-- Opening Marker --

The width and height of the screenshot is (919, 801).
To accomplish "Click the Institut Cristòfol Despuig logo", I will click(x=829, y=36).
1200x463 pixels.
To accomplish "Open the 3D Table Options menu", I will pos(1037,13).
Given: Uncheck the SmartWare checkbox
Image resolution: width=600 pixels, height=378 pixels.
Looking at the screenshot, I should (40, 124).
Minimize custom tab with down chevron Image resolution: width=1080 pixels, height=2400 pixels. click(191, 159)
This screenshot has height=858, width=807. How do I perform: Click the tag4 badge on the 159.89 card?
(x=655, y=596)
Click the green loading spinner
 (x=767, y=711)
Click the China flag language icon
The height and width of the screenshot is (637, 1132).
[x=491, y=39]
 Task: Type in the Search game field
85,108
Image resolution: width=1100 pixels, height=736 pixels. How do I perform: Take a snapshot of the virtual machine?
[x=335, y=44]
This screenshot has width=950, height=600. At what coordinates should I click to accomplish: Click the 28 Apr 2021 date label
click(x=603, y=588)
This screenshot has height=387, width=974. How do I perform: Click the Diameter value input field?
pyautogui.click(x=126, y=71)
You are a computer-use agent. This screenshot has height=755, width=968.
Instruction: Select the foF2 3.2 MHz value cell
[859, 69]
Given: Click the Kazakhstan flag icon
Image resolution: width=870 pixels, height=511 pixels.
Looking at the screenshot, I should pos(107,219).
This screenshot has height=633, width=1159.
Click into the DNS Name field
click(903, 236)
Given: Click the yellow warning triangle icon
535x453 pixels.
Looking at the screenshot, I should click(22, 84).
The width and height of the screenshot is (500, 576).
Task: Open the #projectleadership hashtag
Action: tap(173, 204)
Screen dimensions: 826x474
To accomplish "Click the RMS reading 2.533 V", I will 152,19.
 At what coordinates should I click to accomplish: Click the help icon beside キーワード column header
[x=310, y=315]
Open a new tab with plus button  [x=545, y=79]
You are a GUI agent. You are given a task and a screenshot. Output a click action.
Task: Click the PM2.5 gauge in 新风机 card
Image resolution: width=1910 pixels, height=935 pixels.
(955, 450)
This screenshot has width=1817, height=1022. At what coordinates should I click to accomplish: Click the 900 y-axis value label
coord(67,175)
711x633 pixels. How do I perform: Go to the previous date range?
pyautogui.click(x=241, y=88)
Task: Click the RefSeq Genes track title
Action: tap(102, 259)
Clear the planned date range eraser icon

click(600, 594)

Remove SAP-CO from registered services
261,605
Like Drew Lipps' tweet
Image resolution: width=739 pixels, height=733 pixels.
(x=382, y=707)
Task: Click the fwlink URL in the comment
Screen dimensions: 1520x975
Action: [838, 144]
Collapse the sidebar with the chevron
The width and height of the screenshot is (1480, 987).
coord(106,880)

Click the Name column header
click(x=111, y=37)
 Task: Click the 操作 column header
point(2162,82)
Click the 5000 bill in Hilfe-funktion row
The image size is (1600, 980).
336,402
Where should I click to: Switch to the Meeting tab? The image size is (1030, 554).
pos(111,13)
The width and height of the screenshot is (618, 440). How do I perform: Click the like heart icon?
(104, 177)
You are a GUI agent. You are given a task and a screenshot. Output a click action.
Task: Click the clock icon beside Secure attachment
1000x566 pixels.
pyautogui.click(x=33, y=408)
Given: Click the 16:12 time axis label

-- Closing Marker --

• [What you should do]
All the data above should be set down a second time, exactly.

• [Answer box]
The width and height of the screenshot is (919, 801).
To accomplish "Click the Institut Cristòfol Despuig logo", I will click(x=829, y=36).
1200x463 pixels.
To accomplish "Open the 3D Table Options menu", I will pos(1037,13).
Given: Uncheck the SmartWare checkbox
Image resolution: width=600 pixels, height=378 pixels.
Looking at the screenshot, I should (40, 124).
Minimize custom tab with down chevron Image resolution: width=1080 pixels, height=2400 pixels. click(191, 159)
This screenshot has height=858, width=807. How do I perform: Click the tag4 badge on the 159.89 card?
(x=655, y=596)
Click the green loading spinner
 (x=767, y=711)
Click the China flag language icon
The height and width of the screenshot is (637, 1132).
[x=491, y=39]
 Task: Type in the Search game field
85,108
Image resolution: width=1100 pixels, height=736 pixels. How do I perform: Take a snapshot of the virtual machine?
[x=335, y=44]
This screenshot has width=950, height=600. At what coordinates should I click to accomplish: Click the 28 Apr 2021 date label
click(x=603, y=588)
This screenshot has height=387, width=974. How do I perform: Click the Diameter value input field?
pyautogui.click(x=126, y=71)
You are a computer-use agent. This screenshot has height=755, width=968.
Instruction: Select the foF2 3.2 MHz value cell
[859, 69]
Given: Click the Kazakhstan flag icon
Image resolution: width=870 pixels, height=511 pixels.
Looking at the screenshot, I should pos(107,219).
This screenshot has height=633, width=1159.
Click into the DNS Name field
click(903, 236)
Given: Click the yellow warning triangle icon
535x453 pixels.
Looking at the screenshot, I should click(22, 84).
The width and height of the screenshot is (500, 576).
Task: Open the #projectleadership hashtag
Action: tap(173, 204)
Screen dimensions: 826x474
To accomplish "Click the RMS reading 2.533 V", I will 152,19.
 At what coordinates should I click to accomplish: Click the help icon beside キーワード column header
[x=310, y=315]
Open a new tab with plus button  [x=545, y=79]
You are a GUI agent. You are given a task and a screenshot. Output a click action.
Task: Click the PM2.5 gauge in 新风机 card
Image resolution: width=1910 pixels, height=935 pixels.
(955, 450)
This screenshot has width=1817, height=1022. At what coordinates should I click to accomplish: Click the 900 y-axis value label
coord(67,175)
711x633 pixels. How do I perform: Go to the previous date range?
pyautogui.click(x=241, y=88)
Task: Click the RefSeq Genes track title
Action: tap(102, 259)
Clear the planned date range eraser icon

click(600, 594)

Remove SAP-CO from registered services
261,605
Like Drew Lipps' tweet
Image resolution: width=739 pixels, height=733 pixels.
(x=382, y=707)
Task: Click the fwlink URL in the comment
Screen dimensions: 1520x975
Action: [838, 144]
Collapse the sidebar with the chevron
The width and height of the screenshot is (1480, 987).
coord(106,880)

Click the Name column header
click(x=111, y=37)
 Task: Click the 操作 column header
point(2162,82)
Click the 5000 bill in Hilfe-funktion row
The image size is (1600, 980).
336,402
Where should I click to: Switch to the Meeting tab? The image size is (1030, 554).
pos(111,13)
The width and height of the screenshot is (618, 440). How do I perform: Click the like heart icon?
(104, 177)
You are a GUI agent. You are given a task and a screenshot. Output a click action.
Task: Click the clock icon beside Secure attachment
1000x566 pixels.
pyautogui.click(x=33, y=408)
Given: Click the 16:12 time axis label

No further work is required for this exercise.